Colour of Winter Air
Description
$10.00
ISBN 1-55039-007-4
DDC C811'.54
Author
Publisher
Year
Contributor
Laurence Steven is Chairman of the English Department at Laurentian
University and author of Dissociation and Wholeness in Patrick White’s
Fiction.
Review
This is a collection of poems that reflects a woman’s emotions of
dissatisfaction, victimization, and frustration as a result of her
personal relationships and experiences. It is a bleak, sobering book,
but does win through to a hard, new awareness.

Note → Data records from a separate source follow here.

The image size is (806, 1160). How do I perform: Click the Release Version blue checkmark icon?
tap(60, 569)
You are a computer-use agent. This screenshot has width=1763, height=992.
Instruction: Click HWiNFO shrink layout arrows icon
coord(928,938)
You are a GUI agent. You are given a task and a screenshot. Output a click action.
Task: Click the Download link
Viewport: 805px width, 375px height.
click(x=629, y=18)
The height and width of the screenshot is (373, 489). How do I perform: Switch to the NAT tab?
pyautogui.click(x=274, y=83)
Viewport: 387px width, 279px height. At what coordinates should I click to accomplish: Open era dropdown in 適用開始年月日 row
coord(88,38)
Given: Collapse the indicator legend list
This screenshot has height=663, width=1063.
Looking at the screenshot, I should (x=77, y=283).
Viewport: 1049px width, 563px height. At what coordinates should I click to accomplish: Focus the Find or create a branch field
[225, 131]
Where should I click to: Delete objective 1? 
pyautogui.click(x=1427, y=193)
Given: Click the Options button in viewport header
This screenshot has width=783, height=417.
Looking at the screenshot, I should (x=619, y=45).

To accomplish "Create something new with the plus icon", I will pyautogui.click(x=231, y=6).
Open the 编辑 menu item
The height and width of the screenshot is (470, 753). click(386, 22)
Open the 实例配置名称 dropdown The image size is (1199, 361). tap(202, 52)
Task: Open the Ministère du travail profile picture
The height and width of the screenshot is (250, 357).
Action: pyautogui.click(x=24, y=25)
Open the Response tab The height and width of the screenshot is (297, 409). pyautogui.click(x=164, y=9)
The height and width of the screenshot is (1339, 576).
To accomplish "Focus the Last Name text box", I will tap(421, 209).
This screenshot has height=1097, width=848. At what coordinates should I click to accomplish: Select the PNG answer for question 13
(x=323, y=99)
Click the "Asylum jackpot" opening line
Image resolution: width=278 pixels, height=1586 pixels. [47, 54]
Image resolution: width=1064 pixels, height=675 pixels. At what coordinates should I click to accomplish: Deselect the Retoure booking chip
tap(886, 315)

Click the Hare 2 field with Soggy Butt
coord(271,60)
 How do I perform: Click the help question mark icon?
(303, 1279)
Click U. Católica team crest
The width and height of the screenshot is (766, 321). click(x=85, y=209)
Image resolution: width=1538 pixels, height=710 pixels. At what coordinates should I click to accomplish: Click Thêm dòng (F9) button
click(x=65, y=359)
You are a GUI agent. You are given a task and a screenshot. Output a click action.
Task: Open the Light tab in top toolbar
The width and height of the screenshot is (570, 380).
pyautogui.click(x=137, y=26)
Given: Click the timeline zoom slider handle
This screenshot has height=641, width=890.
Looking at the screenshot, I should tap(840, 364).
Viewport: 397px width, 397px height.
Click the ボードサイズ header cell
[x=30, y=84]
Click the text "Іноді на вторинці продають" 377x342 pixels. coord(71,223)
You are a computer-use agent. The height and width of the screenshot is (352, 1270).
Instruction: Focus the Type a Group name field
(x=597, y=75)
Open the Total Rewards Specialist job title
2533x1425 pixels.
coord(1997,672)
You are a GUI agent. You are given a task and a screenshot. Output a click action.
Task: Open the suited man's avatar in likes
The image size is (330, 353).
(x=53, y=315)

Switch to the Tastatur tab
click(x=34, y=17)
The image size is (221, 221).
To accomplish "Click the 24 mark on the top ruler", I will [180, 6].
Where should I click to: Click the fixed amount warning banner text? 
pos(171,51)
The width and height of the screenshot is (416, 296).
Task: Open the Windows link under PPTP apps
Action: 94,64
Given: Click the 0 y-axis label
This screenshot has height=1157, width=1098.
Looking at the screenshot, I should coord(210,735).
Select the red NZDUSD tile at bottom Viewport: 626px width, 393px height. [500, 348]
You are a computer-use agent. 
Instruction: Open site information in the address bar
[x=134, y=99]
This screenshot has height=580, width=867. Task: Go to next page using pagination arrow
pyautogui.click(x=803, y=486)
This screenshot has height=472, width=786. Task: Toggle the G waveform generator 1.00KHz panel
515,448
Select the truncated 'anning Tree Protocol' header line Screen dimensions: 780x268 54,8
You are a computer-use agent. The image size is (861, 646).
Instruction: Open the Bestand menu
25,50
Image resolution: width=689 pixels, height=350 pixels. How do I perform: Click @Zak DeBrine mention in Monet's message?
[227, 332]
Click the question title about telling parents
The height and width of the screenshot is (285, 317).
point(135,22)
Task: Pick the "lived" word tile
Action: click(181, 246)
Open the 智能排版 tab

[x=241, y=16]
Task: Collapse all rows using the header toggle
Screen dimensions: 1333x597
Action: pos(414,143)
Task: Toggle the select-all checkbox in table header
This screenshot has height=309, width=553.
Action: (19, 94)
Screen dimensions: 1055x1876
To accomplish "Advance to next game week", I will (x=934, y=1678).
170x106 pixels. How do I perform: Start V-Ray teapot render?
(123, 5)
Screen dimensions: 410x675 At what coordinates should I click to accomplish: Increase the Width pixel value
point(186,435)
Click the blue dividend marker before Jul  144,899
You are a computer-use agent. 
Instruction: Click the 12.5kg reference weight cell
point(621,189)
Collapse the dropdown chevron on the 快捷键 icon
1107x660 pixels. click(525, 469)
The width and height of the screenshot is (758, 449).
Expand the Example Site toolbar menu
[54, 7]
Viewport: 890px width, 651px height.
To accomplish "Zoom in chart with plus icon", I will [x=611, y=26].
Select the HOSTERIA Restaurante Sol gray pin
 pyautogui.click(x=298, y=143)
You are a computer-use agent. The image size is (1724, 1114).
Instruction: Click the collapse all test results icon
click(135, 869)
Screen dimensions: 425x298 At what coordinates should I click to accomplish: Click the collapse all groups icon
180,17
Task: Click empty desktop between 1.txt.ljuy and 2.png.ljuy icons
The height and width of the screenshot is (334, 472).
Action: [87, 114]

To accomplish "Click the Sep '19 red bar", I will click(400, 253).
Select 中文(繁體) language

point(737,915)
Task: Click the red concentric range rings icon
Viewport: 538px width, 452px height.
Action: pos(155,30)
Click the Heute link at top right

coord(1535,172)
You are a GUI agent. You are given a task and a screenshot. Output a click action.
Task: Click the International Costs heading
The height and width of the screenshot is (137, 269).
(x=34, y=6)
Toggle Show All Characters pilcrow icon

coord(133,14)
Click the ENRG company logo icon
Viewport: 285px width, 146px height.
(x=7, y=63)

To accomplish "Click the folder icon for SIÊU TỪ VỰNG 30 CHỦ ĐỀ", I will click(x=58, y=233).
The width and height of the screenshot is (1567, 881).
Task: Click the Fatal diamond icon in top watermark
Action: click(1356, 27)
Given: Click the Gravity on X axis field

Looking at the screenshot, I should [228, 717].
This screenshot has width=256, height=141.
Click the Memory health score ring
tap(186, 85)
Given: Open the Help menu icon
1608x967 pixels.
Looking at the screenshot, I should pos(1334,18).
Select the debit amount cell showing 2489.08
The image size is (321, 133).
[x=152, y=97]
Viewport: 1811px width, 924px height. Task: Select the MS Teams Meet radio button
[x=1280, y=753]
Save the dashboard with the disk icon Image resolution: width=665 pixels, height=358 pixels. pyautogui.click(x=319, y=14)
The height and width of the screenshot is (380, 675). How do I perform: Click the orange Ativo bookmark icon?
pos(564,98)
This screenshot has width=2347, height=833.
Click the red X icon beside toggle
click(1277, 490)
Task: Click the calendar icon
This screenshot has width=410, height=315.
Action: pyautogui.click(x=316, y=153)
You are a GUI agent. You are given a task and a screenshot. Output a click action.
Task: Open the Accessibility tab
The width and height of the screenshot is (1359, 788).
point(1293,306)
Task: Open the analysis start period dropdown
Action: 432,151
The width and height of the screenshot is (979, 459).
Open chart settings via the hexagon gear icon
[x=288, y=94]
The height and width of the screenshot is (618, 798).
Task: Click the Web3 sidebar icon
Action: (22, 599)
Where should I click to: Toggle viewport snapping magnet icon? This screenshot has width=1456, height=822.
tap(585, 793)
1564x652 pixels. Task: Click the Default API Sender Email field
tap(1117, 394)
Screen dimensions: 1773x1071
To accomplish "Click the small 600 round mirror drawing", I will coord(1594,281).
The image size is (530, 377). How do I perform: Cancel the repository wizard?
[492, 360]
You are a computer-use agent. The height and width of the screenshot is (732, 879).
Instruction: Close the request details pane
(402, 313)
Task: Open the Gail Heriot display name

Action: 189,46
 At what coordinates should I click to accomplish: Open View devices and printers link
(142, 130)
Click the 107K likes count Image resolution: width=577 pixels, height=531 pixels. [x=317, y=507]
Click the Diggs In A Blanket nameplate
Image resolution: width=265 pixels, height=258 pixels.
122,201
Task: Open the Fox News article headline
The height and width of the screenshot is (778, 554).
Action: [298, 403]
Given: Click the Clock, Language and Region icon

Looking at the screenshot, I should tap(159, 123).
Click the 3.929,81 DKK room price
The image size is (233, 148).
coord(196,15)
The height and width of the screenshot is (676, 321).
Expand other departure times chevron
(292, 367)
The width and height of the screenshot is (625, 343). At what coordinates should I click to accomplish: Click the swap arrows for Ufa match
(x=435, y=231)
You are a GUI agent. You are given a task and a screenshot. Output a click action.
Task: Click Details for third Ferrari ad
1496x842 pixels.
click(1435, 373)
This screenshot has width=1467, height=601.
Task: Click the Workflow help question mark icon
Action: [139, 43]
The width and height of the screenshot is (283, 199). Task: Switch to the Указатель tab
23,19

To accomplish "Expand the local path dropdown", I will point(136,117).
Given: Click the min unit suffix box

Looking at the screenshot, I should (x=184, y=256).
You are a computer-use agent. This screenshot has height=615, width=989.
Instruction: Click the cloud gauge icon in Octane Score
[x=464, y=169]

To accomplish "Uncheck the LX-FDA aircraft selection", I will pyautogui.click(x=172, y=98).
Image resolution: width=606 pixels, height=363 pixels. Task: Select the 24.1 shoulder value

The transformation of emotions is portrayed by recurring images and
not, as the reader might expect, through development of the sections in
the book. Many of the poems present images of fish and teeth. In the
title poem Landale writes, “A fish twists from the seiner’s forestay
/ cloth indigo swimming in air / Sometimes I see a woman dancing / long
skirts divided, wind extending arms / hooked, desperate.” The fish is
representative of a woman and of her emptiness as a result of a man’s
victimization of her.
The image of teeth covers a range of emotion, from the savagery of both
victimizer and defender, to resignation at the social, financial, and
gender inequalities life holds. In “Being Interpreted: The Ten
Commandments”: “Rock cracks with age, teeth wear out. / You brush
them viciously.” Toward the end of the poem Landale sounds a note of
envy: “What you lust shamelessly after / is your friend’s dental
plan.”
In the last poem—titled “Jocelyn age three and a half, comes into
my office with her new dolly”—the images of fish and teeth unite to
register a new awareness. Little Jocelyn and her doll Marie-Nicole
“play we’re remora fish, marie-nicole / swimming in and out of
sharks’ mouths / picking all the old dead bits out / we are being
quiet, mumma / marie-nicole is just bouncing / on your teeth.” The
mother is still fish, but no longer a victim; in fact as shark she is in
a position to become the victimizer. The poignant truth expressed
through the image of the remora fish/daughter/doll is that the
relationships must be symbiotic, reciprocal—each has needs that only
the other can fulfill.
Landale writes with power, and in this collection, she largely writes
with pain as well. Perhaps in the future she will bring her power to
bear on a wider range of human experience.